What fixed it wasn’t restarts. It was verifying the ring network end-to-end with MTU pings, then aligning MTU consistently. After that, Corosync regained quorum, pmxcfs mounted read-write, and the UI went back to acting like a UI instead of a riddle.

Mini-story 2: The optimization that backfired

A different org decided their cluster network was “too chatty.” They had a separate storage network, a VM network, and a management network. So they “optimized” by consolidating Corosync onto the management bridge because “it already has connectivity everywhere.” The change was made during business hours because the engineer believed Corosync would reconnect quickly and pmxcfs would be tolerant. Optimism is a renewable resource.

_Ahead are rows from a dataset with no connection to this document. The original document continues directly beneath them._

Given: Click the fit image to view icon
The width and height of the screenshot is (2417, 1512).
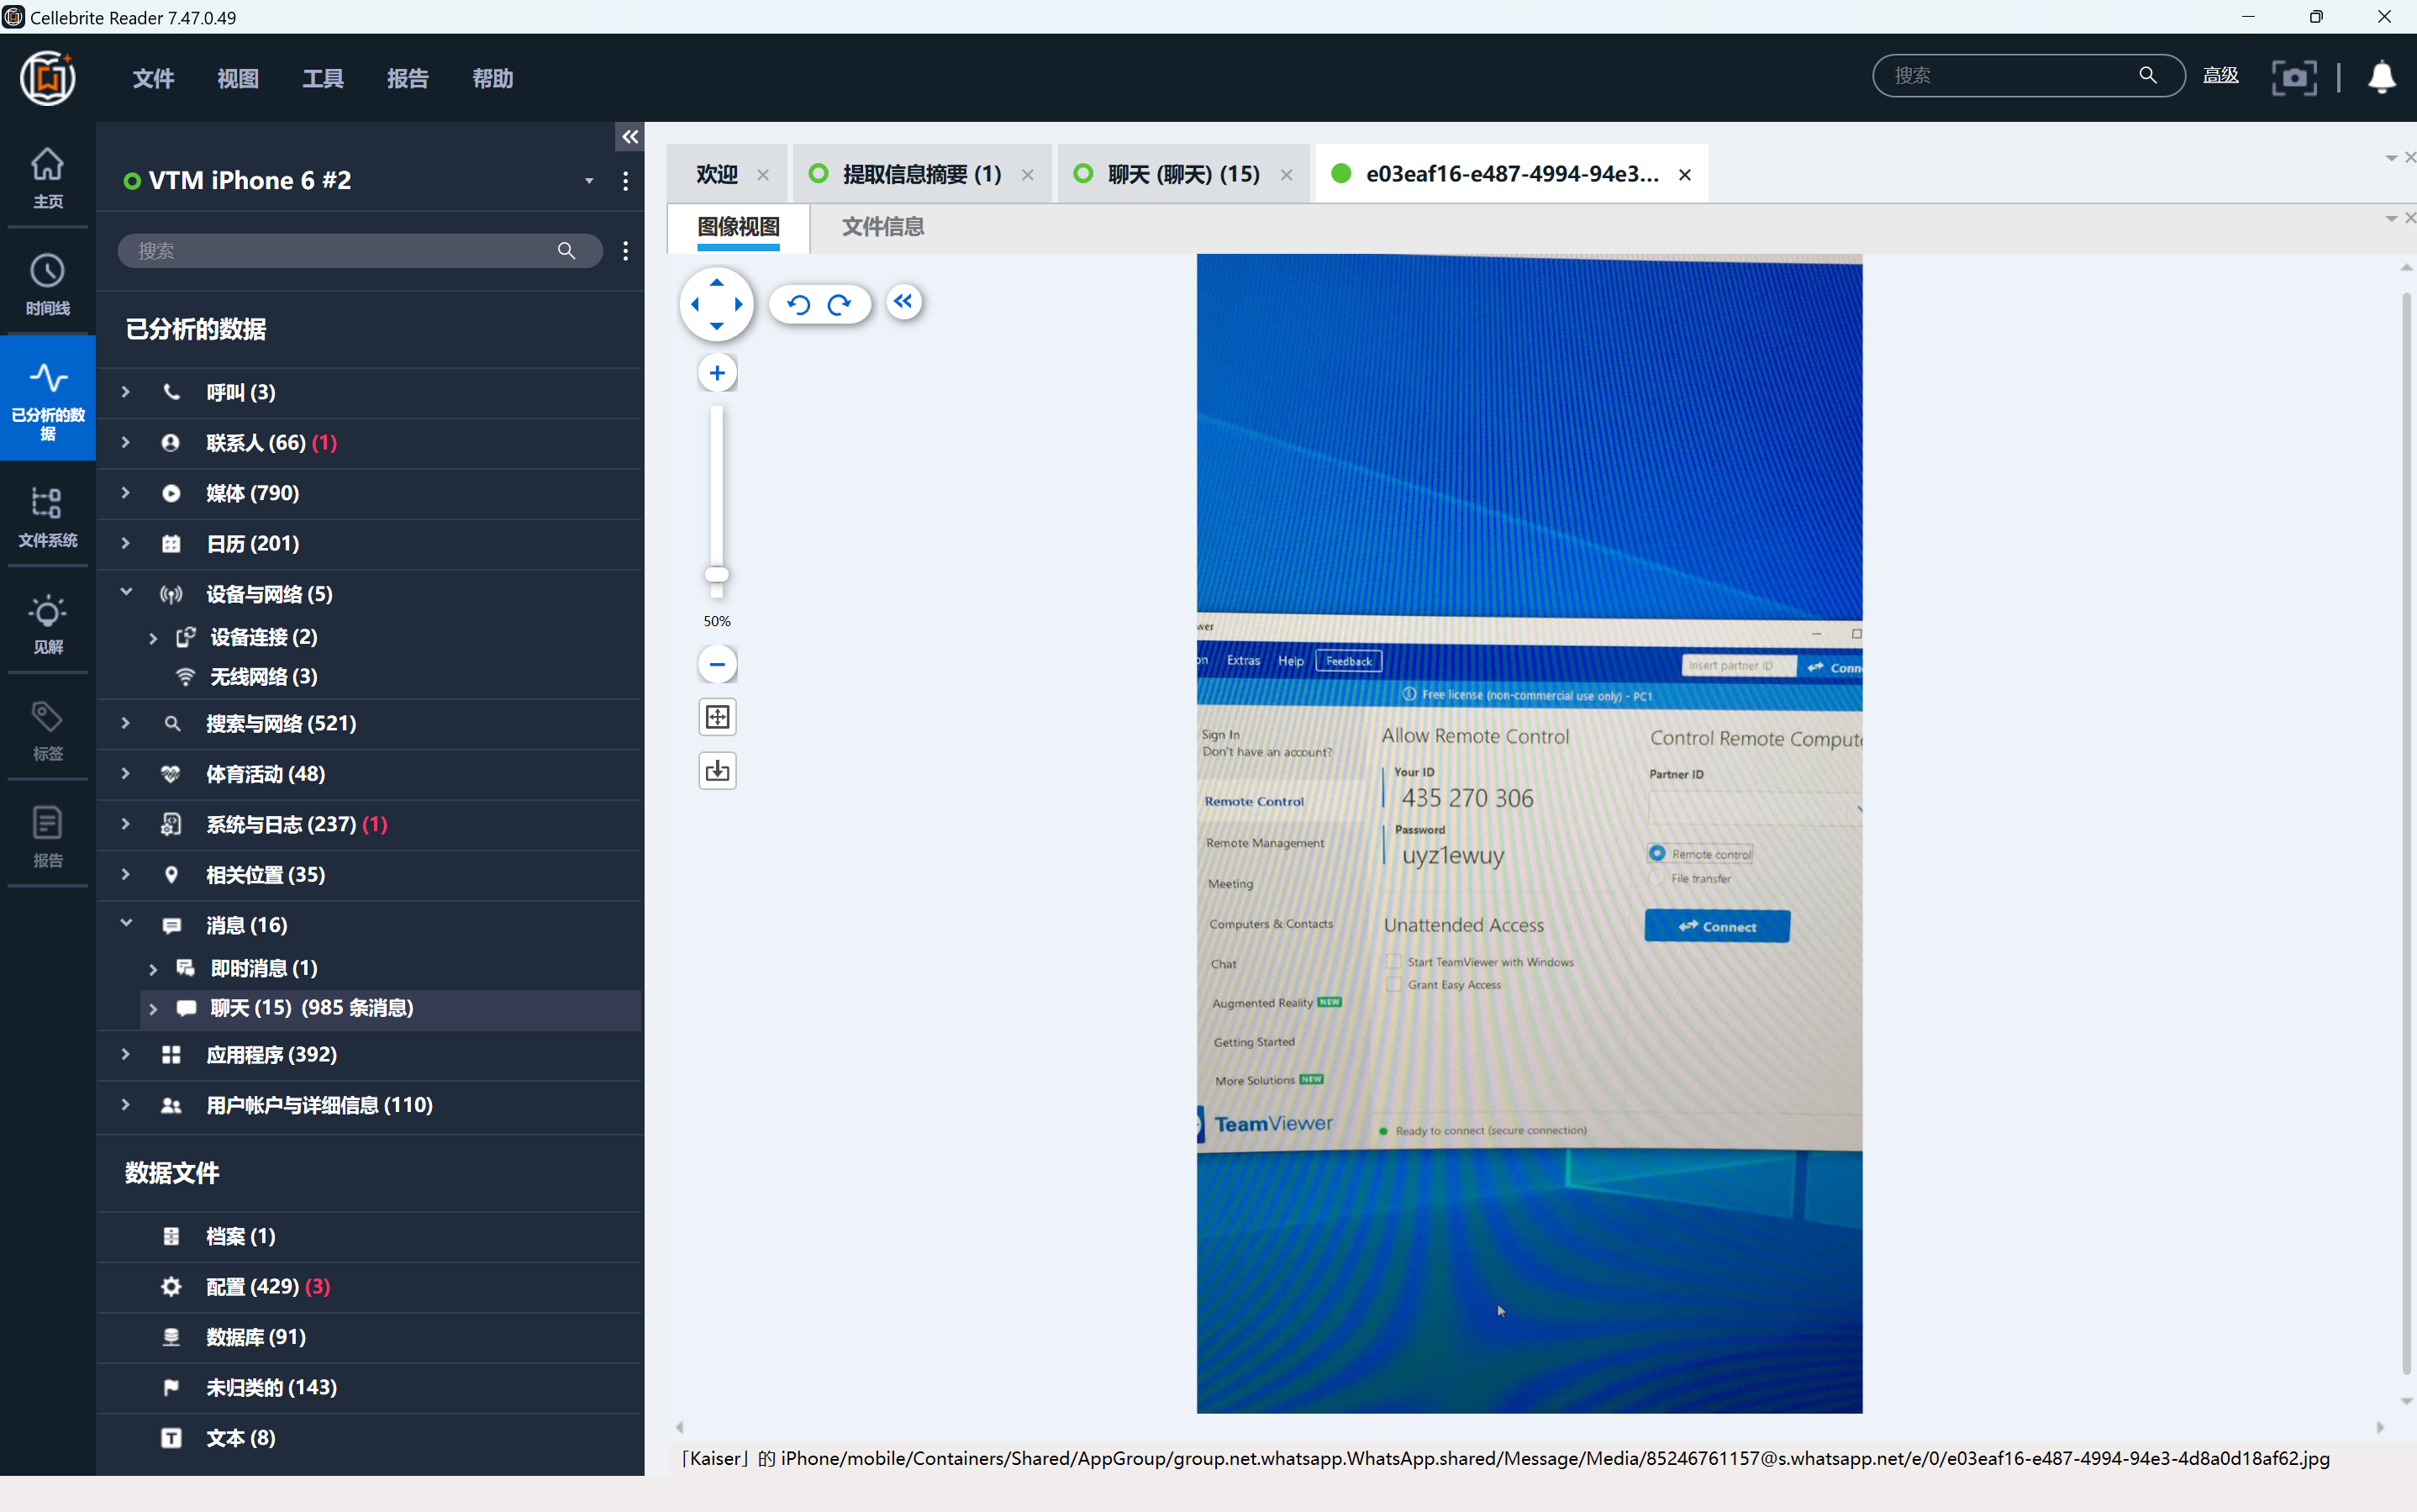Looking at the screenshot, I should [717, 717].
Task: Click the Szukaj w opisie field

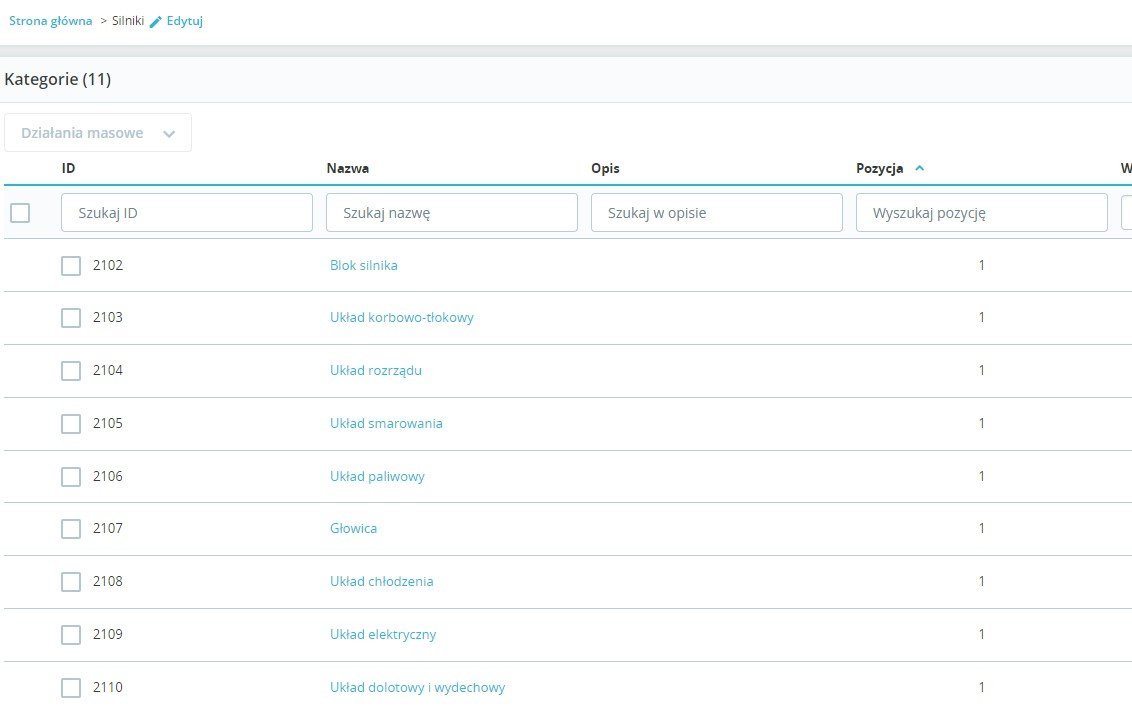Action: 717,213
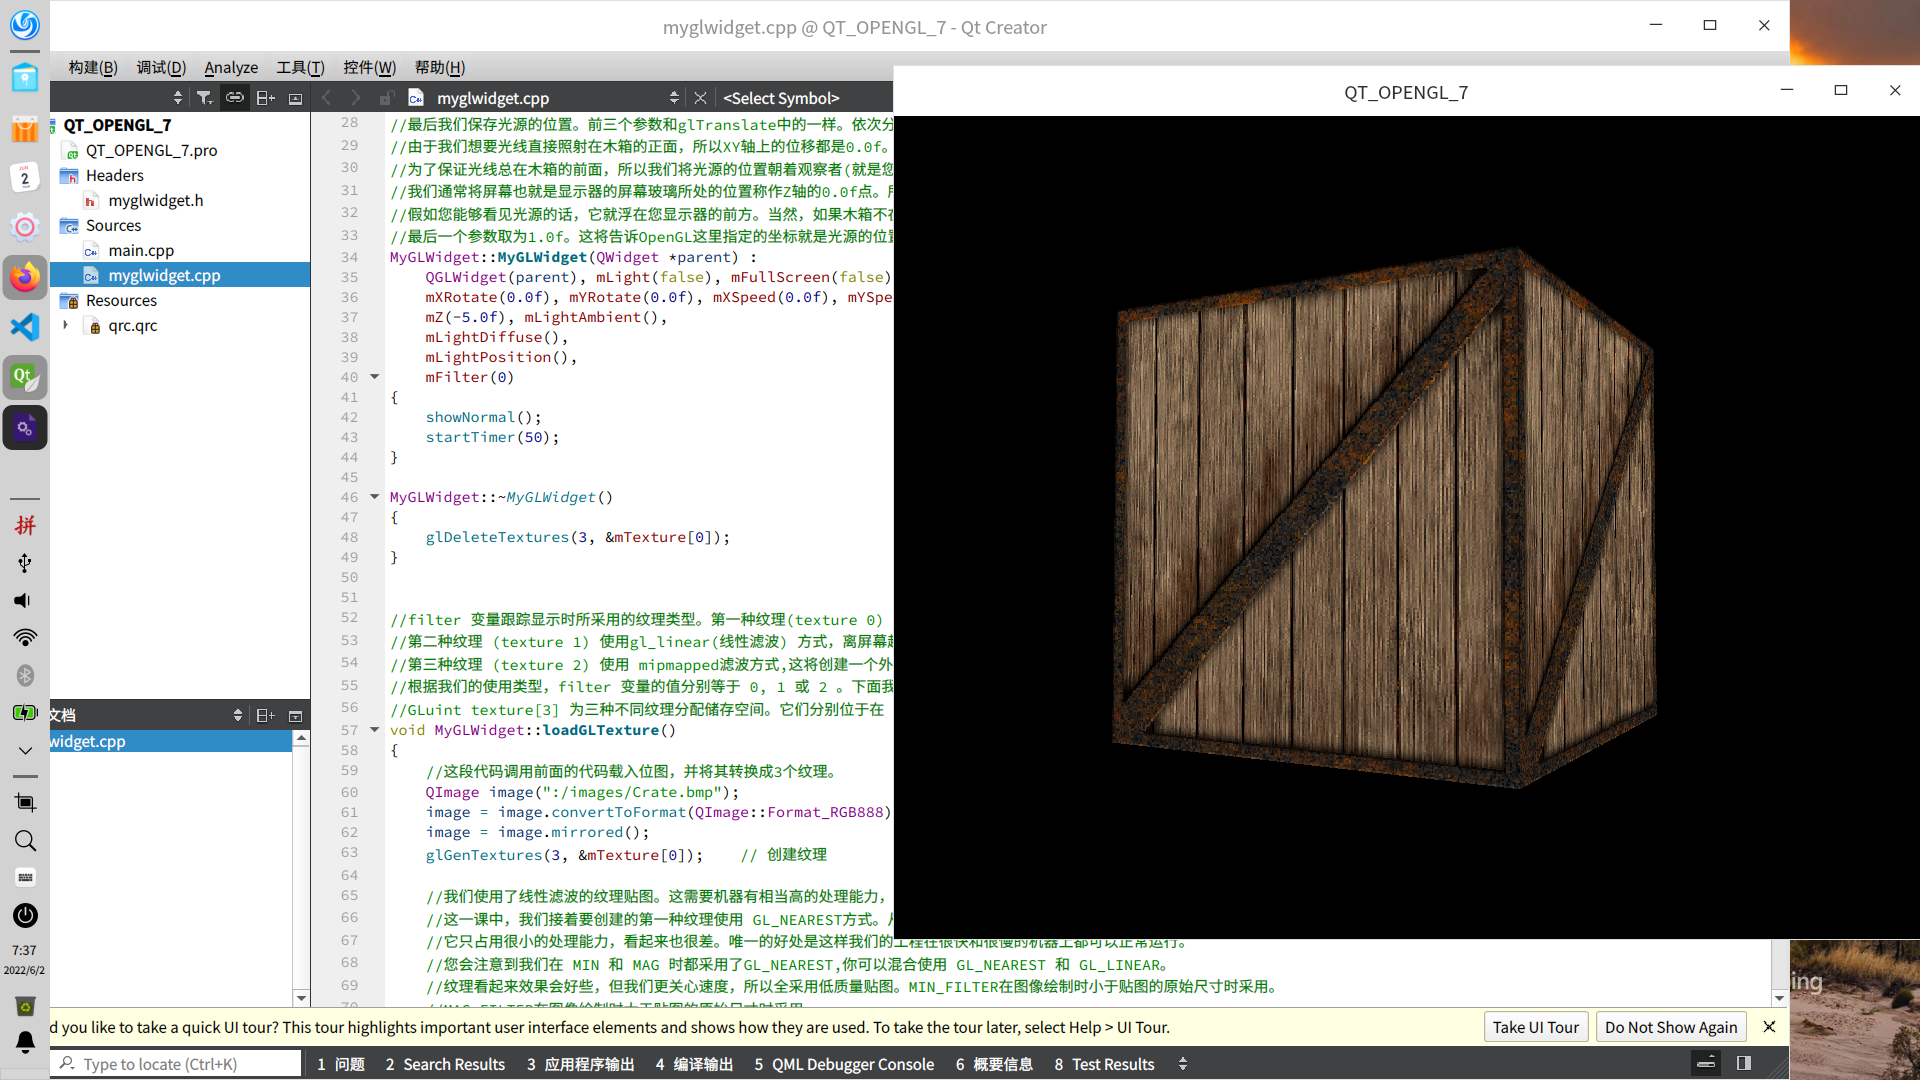Viewport: 1920px width, 1080px height.
Task: Click the filter tree icon in the project panel
Action: (204, 97)
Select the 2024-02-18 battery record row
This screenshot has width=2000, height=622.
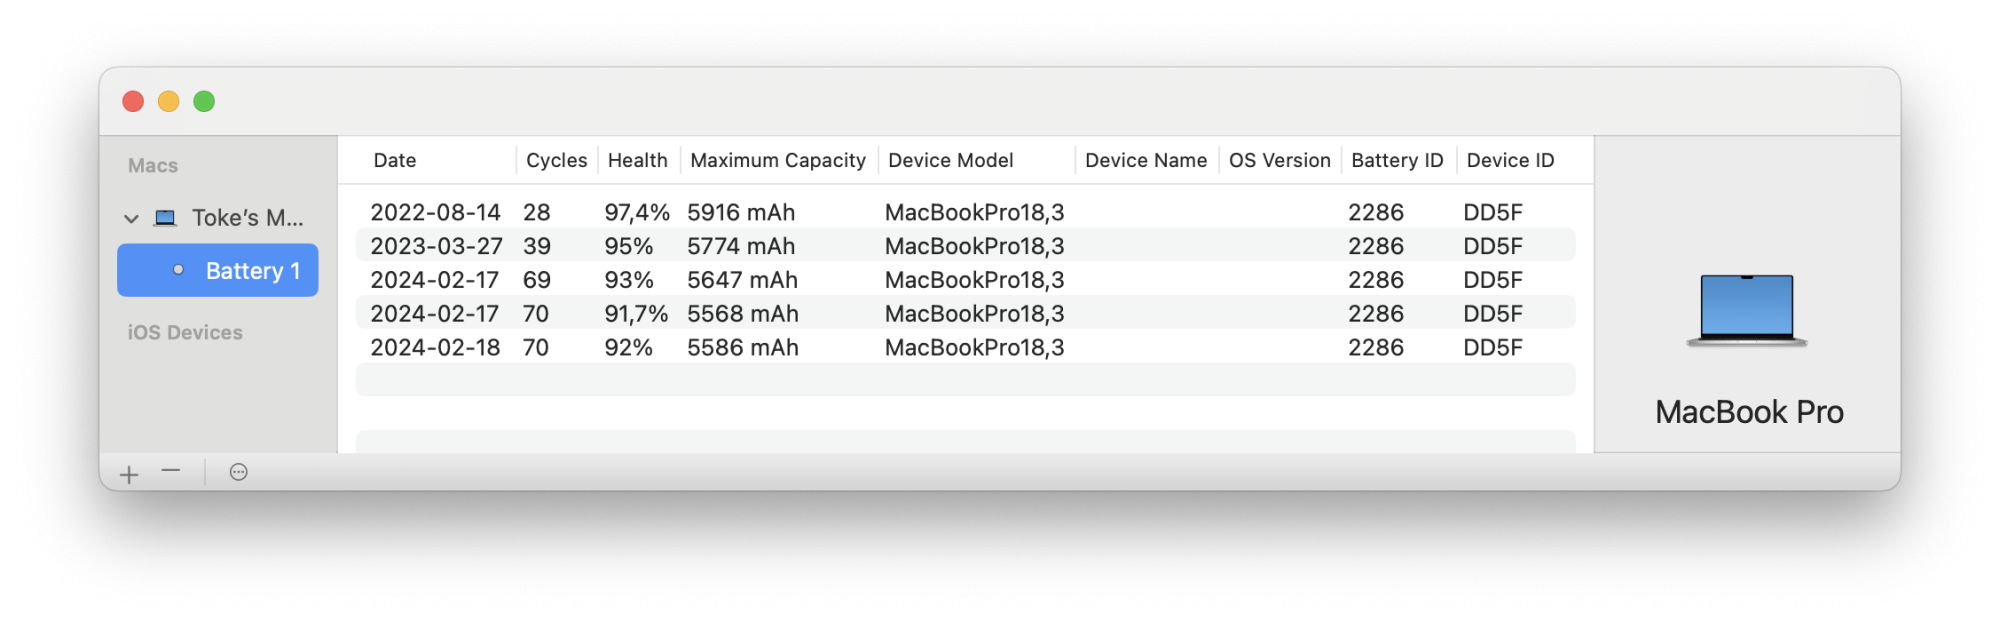click(966, 347)
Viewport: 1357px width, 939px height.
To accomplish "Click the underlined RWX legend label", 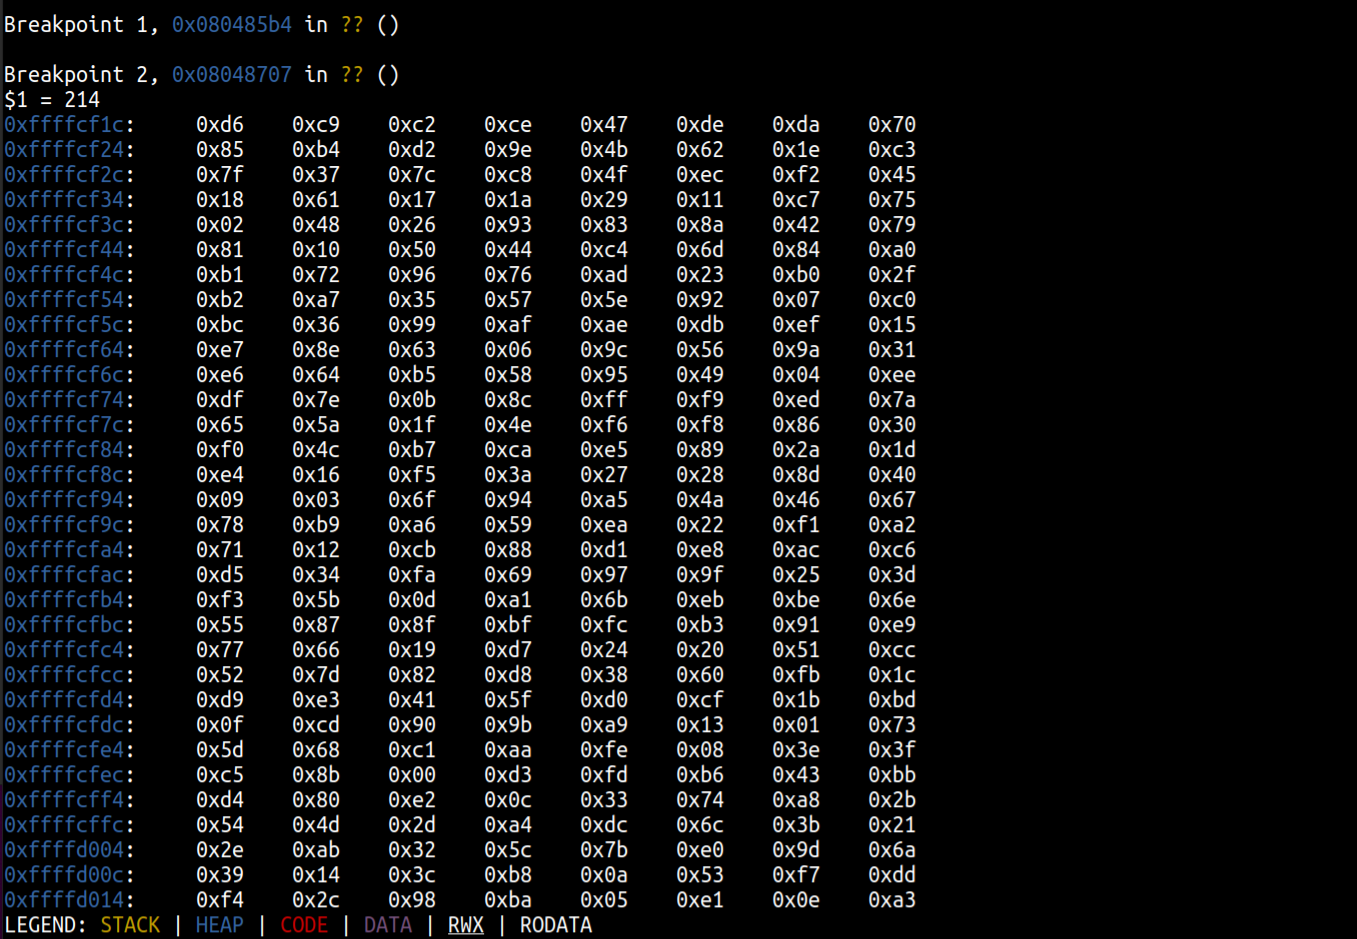I will pyautogui.click(x=465, y=925).
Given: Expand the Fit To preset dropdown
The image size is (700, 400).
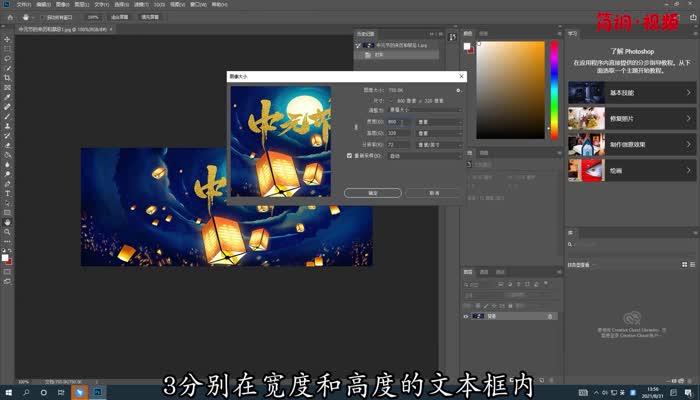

The management network had firewall rules, rate-limits, and occasional bursts of traffic from monitoring, patching, and config management. Corosync membership began flapping under load, which meant quorum was intermittently lost. pmxcfs alternated between usable and defensive. Their Proxmox UI became a slot machine: click “start VM,” maybe it works, maybe it errors.

The real damage showed up later. HA state and config writes happened during brief “quorate windows,” but were blocked during “non-quorate windows,” creating inconsistent operator expectations. People began “fixing” symptoms: restarting daemons, disabling firewalls, adding hacks to expected votes. The environment became operationally noisy—the worst kind of unstable, because it looks alive.

The recovery was to undo the optimization. Corosync got a dedicated network with stable latency and consistent MTU, and they stopped treating cluster membership as “just another UDP service.” Afterwards, they added a qdevice because the cluster occasionally operated with only two nodes during maintenance. Boring design choices. Very effective.

Mini-story 3: The boring but correct practice that saved the day

A financial-services team had a Proxmox cluster that rarely failed—because they practiced unglamorous discipline. They documented the Corosync ring topology, kept a simple “cluster health” script run by monitoring, and enforced time sync like it was a security control (because it is).

One morning, pve-cluster failed on a node after a kernel update. The on-call engineer didn’t start by restarting services. They started by collecting evidence: pvecm status, journalctl, df, timedatectl. Within minutes, they saw the node’s clock was off and NTP wasn’t synchronizing. The update had reset a network policy and blocked NTP egress on that VLAN.

Because they had a known-good checklist, they fixed the firewall rule, confirmed chronyc tracking stabilized, then restarted Corosync and pmxcfs in the correct order. The cluster recovered without any config hacks. VMs kept running. The UI came back. Nobody had to “force” anything.

The postmortem was almost boring. That’s the point. They didn’t win because they were smarter; they won because they were consistent.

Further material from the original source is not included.